Stored items:
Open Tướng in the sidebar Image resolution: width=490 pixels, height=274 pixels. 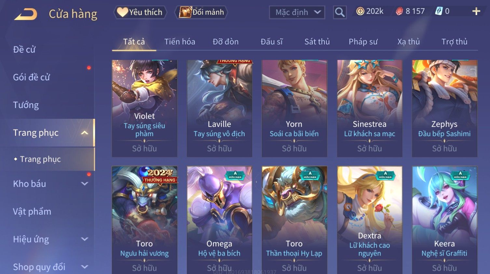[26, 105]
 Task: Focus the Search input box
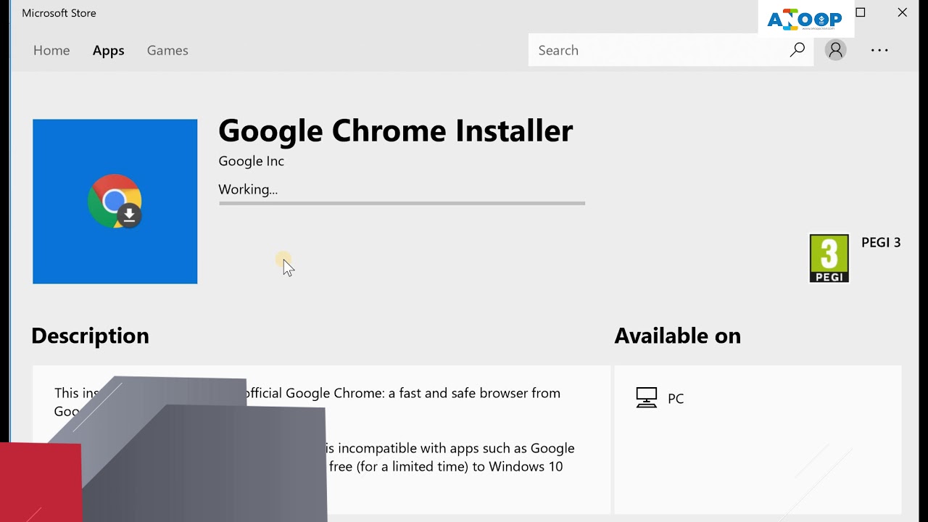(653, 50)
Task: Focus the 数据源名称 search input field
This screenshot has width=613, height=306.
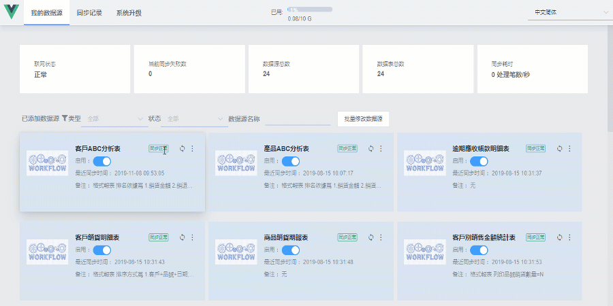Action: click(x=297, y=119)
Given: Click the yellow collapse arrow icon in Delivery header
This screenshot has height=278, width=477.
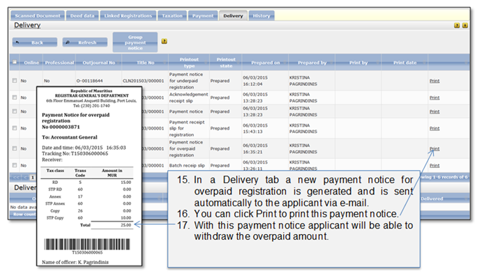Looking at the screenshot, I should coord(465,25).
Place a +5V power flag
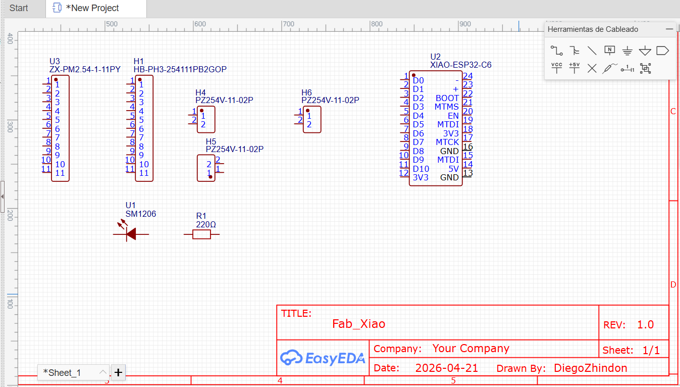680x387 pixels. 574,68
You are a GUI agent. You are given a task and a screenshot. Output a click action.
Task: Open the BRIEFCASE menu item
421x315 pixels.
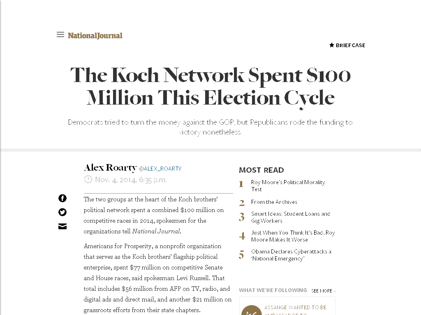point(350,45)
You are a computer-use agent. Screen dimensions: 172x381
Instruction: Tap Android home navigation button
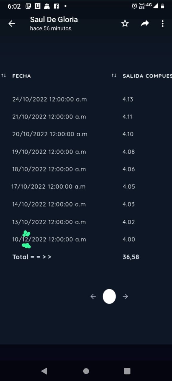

#### Work instructions
Excluding pictures, copy exactly the lines from the line containing "You are a GUI" through the last line of the data, inclusive.

#### Problem solution
You are a GUI agent. You are given a task and a screenshot. Output a click action.
Task: Open the BRIEFCASE menu item
421x315 pixels.
point(350,45)
You are a computer-use agent. Screen dimensions: 172x381
Instruction: Tap Android home navigation button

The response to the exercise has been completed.